Has breast screening (use of mammography in a regular programme to look for breast cancer when there are no symptoms) become an unstoppable juggernaut? An article by H Gilbert Welch in the Los Angeles Times questions the continued use of breast screening programmes when these have been shown to cause more harm than benefit. The public understanding of ‘cancers’ is that they spread and kill, but many of the tiny (normal) changes found by breast screening do not even deserve the name ‘cancer’. Without screening they would remain hidden and never become a problem.

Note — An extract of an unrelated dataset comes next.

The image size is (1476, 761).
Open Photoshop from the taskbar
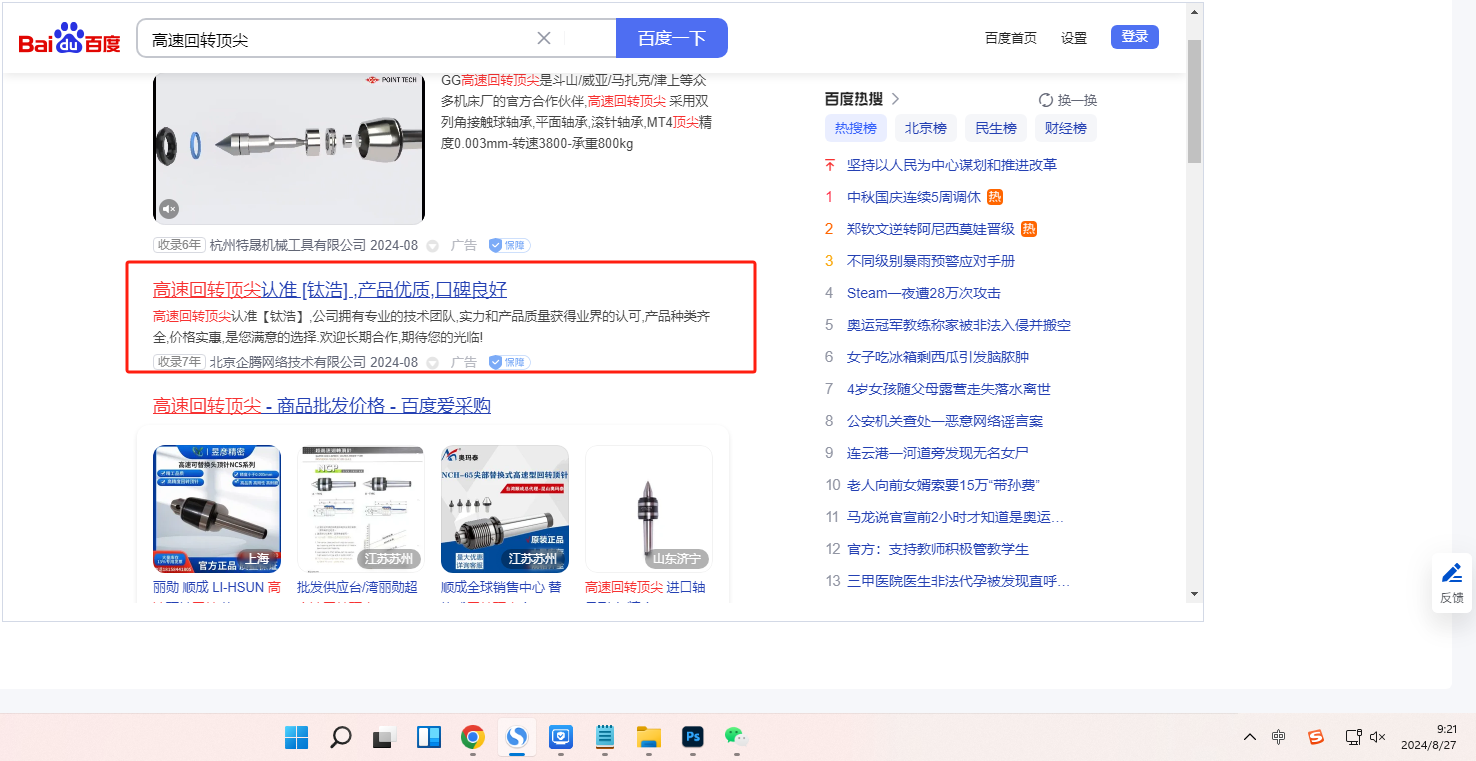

“Over time and over place, the findings are consistent: Screening is good at finding small breast cancers. Unfortunately, the small cancers it finds often seem to be those not destined to become large, deadly cancers,” writes Welch. “Britain’s National Health Service now explicitly informs women that their chance of overdiagnosis with mammograms is about three times higher than their chance of avoiding a breast cancer death. The chances of overdiagnosis are surely higher in the U.S., where we look harder for early breast cancer.”
And, despite the harms, older women invited to screening are being entered into a randomised controlled trial – without written or informed consent.
Such overdiagnosis (of these ‘pseudo-cancers’) results in over treatment. And, especially with a diagnosis of Ductal Carcinoma in Situ (DCIS), will not mean less aggressive treatment than if found later. Finding breast cancer ‘early’ – or more correctly when small – can mean becoming a ‘cancer patient’ rather than being cancer-free – or becoming a ‘cancer patient’ earlier than otherwise, with no benefit – only harm.
When Screening is Bad for a Woman’s Health. H Gilbert Welch. Los Angeles Times. July 2015.